Accepted Articles of Congress

  • Deep Learning for Single-Cell Genomics: Trends, Challenges, and Opportunities

  • Asal Naghipour-Kordlar,1 Maryam Radmanfard,2,*
    1. Faculty of Nursing, Tabriz University of Medical Sciences, Tabriz, Iran
    2. Department of Basic Sciences, Ta.C., Islamic Azad University, Tabriz, Iran


  • Introduction: Recent progress in single-cell genomics has transformed our ability to interrogate complex biological systems by capturing transcriptomic, epigenomic, and spatial information at single-cell resolution (Ge et al., 2025). These technologies provide unprecedented opportunities to uncover cellular heterogeneity, developmental trajectories, and microenvironmental organization that remain obscured in bulk profiling (Ma & Xu, 2022). Nevertheless, the rapid expansion of single-cell datasets brings substantial analytical challenges. High dimensionality, sparsity, technical variability, and batch effects often limit the performance of conventional computational methods (Ding et al., 2024).
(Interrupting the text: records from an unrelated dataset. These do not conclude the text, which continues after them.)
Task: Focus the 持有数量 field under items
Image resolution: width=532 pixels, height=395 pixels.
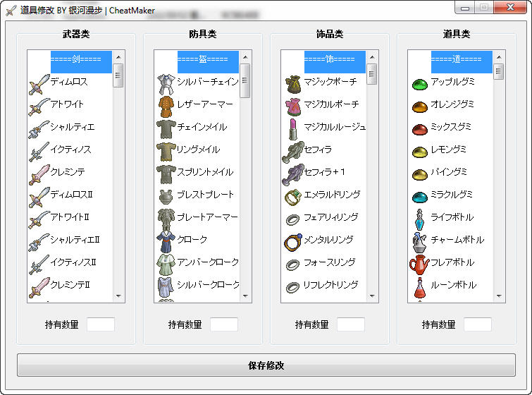Action: [478, 324]
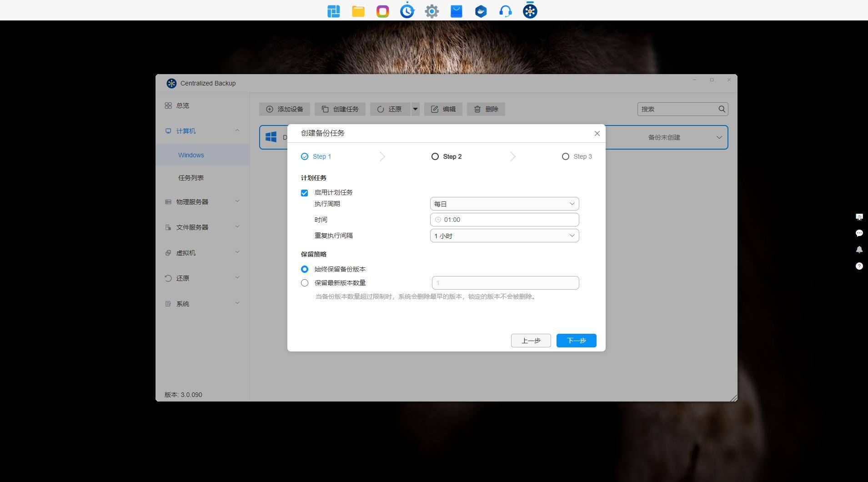Open the clock backup icon in top dock

point(407,11)
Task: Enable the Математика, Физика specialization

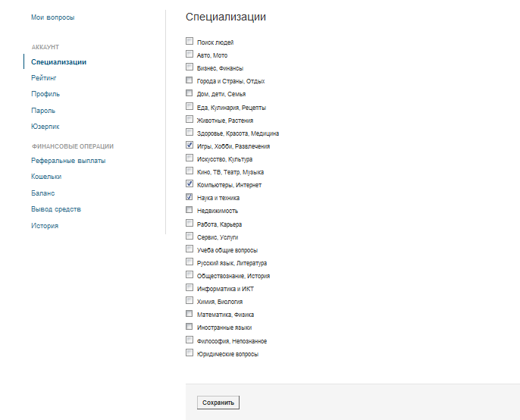Action: pyautogui.click(x=190, y=314)
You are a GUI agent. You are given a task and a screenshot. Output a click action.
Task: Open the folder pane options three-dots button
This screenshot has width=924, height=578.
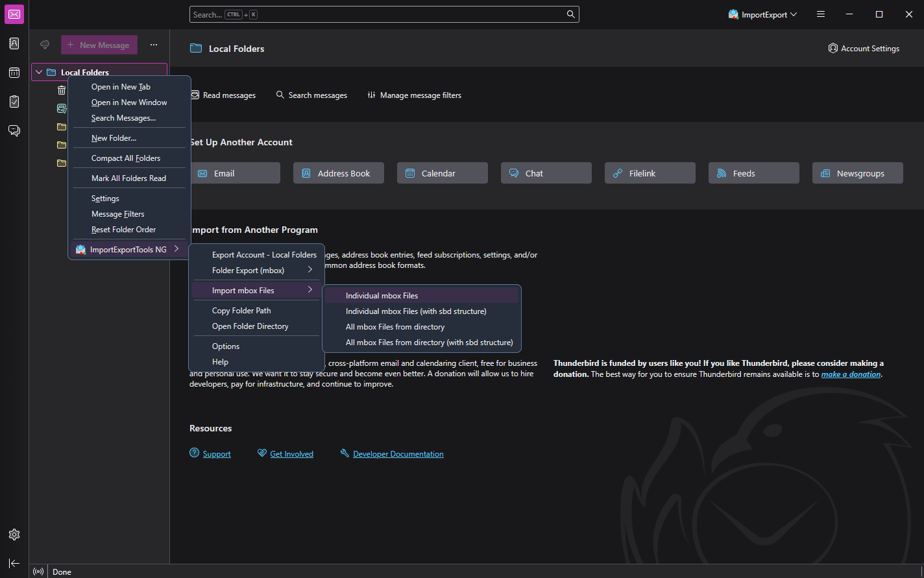(x=154, y=45)
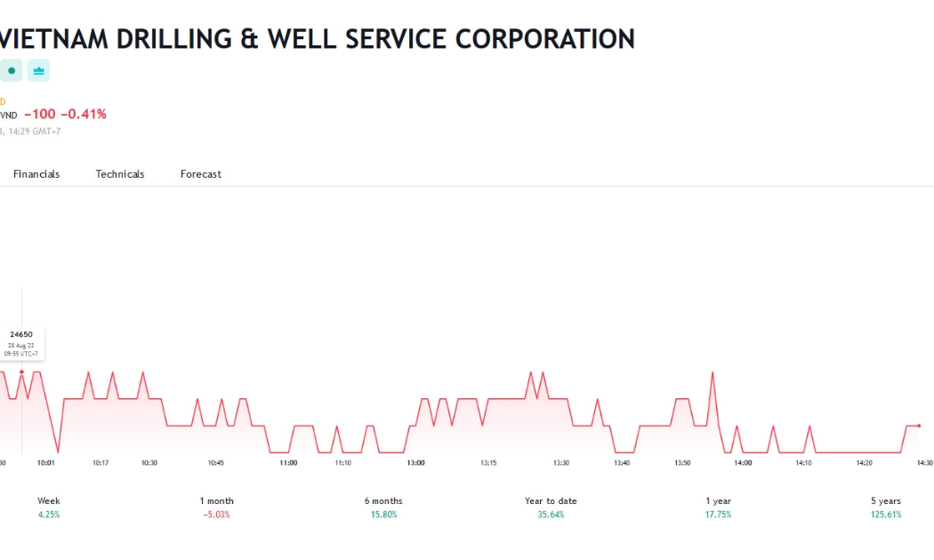Open the Forecast tab
Image resolution: width=934 pixels, height=560 pixels.
[201, 174]
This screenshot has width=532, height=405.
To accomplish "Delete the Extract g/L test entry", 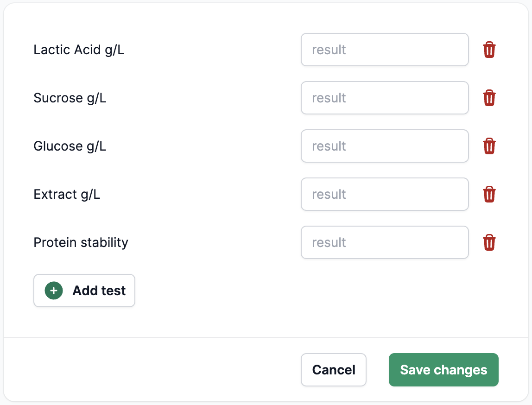I will point(489,194).
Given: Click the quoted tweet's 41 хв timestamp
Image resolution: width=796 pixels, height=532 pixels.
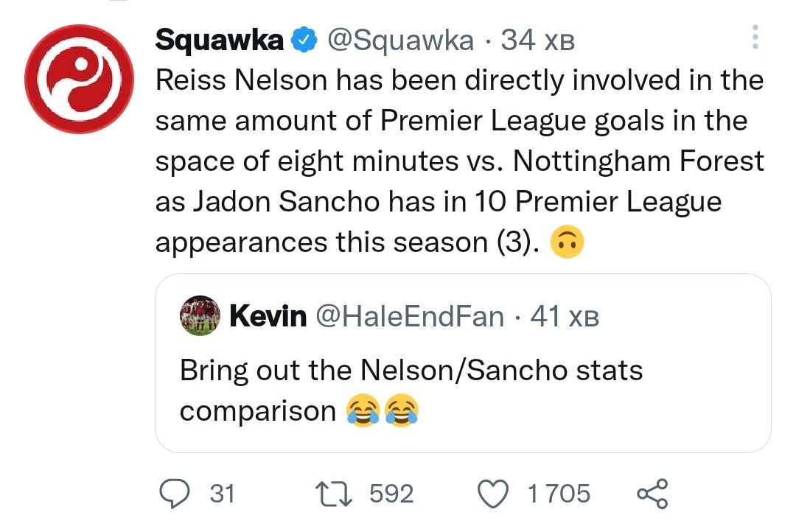Looking at the screenshot, I should click(x=565, y=316).
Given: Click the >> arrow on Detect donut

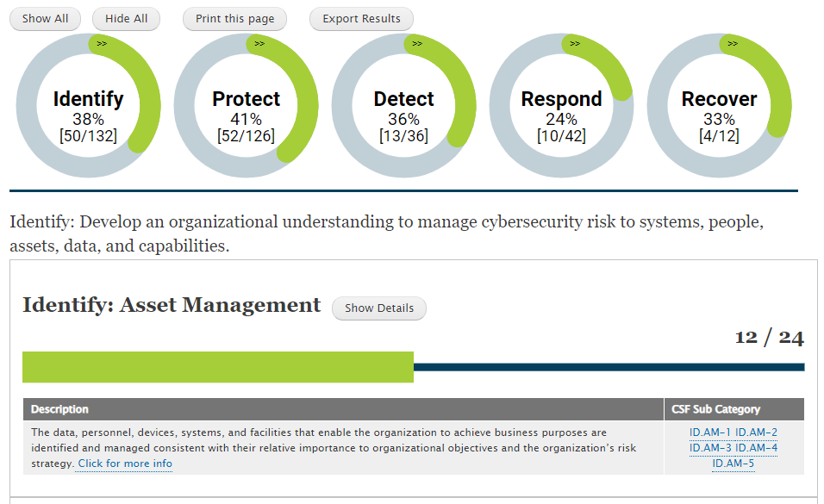Looking at the screenshot, I should [x=417, y=43].
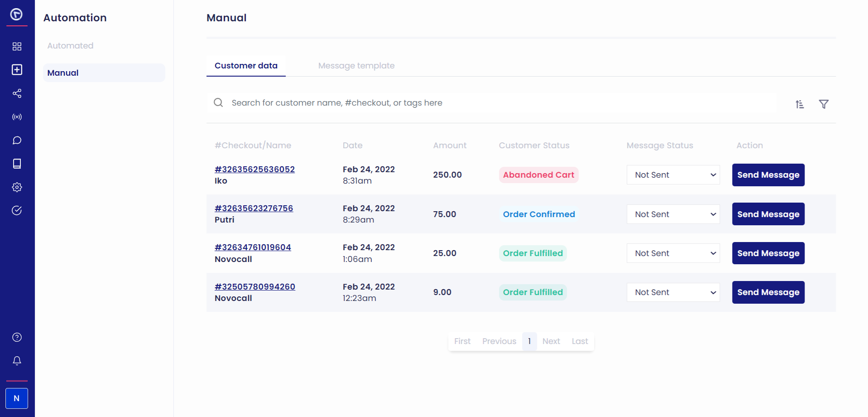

To address these issues, deep learning (DL) has emerged as a powerful framework, offering advanced capabilities in feature extraction, representation learning, and multimodal data integration (Ge et al., 2025; Ma & Xu, 2022). Despite these advantages, the application of DL in single-cell research is still in its early stages. Critical concerns regarding model interpretability, reproducibility, and the establishment of robust benchmarking standards remain active areas of discussion (Ding et al., 2024; Ma & Xu, 2022). Tackling these challenges will be essential to fully exploit DL’s potential for advancing our understanding of cellular diversity, disease mechanisms, and the discovery of therapeutic targets (Ding et al., 2024; Ge et al., 2025; Ma & Xu, 2022).
  • Methods: In this review, we searched recent studies on deep learning in single-cell genomics using PubMed, Google Scholar, and journals such as Nature. Keywords included deep learning, single-cell genomics. We focused on papers from recent years and included both review articles and original studies that applied DL in this field. The main findings were then summarized into key themes of progress, challenges, and future directions.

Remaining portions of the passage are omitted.